● **Task goal**: The listing that follows is to be repeated exactly.

● **Material for the task**:
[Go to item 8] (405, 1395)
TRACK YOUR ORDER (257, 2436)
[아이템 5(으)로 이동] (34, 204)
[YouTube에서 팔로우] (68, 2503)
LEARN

● **Response to the task**:
[Go to item 8] (405, 1395)
TRACK YOUR ORDER (257, 2436)
[아이템 5(으)로 이동] (34, 204)
[YouTube에서 팔로우] (68, 2503)
LEARN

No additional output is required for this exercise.